▶ [What you will do]
Output, without any change, the listing below from its opening line up to and including the line with "You are a computer-use agent.".

------------

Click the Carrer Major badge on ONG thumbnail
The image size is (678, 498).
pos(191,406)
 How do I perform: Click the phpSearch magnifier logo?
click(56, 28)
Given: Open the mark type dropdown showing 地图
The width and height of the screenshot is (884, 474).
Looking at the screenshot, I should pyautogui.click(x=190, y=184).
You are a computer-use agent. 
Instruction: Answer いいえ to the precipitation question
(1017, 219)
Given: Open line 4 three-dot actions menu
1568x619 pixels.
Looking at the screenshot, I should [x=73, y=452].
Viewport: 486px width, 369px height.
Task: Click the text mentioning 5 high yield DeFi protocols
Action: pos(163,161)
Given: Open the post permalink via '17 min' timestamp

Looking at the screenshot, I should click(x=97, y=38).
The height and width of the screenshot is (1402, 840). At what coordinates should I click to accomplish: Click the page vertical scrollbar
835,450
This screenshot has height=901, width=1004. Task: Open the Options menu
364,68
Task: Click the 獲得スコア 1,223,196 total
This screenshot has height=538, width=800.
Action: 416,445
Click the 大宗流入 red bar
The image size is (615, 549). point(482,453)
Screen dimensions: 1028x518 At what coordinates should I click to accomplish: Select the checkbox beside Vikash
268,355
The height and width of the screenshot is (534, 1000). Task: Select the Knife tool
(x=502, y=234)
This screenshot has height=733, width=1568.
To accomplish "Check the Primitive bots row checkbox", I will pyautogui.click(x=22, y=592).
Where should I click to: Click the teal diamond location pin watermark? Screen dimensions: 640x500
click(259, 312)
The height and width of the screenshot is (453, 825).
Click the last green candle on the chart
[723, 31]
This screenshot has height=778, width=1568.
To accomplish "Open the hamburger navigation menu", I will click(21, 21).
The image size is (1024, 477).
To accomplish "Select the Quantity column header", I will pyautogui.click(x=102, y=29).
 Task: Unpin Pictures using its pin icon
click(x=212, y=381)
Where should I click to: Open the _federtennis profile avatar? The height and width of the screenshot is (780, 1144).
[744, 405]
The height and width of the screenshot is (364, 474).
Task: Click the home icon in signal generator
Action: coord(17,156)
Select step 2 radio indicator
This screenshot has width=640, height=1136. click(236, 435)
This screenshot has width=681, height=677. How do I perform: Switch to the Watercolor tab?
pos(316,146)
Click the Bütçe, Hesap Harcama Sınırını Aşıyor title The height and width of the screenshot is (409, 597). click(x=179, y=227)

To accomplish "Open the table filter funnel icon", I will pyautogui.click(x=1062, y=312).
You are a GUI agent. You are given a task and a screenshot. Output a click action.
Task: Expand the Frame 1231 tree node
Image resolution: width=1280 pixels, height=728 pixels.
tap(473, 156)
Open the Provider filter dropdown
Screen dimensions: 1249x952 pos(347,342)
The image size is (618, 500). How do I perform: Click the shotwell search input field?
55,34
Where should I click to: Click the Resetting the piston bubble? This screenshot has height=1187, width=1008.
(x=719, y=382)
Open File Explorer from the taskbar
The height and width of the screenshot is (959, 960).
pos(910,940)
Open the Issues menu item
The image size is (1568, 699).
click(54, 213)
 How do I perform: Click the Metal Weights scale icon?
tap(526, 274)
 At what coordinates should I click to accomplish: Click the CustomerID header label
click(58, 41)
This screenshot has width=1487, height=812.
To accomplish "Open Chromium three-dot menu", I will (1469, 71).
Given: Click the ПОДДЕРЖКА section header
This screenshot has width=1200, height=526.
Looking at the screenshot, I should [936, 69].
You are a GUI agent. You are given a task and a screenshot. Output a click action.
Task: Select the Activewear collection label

------------

▶ [Your response]
Click the Carrer Major badge on ONG thumbnail
The image size is (678, 498).
pos(191,406)
 How do I perform: Click the phpSearch magnifier logo?
click(56, 28)
Given: Open the mark type dropdown showing 地图
The width and height of the screenshot is (884, 474).
Looking at the screenshot, I should pyautogui.click(x=190, y=184).
You are a computer-use agent. 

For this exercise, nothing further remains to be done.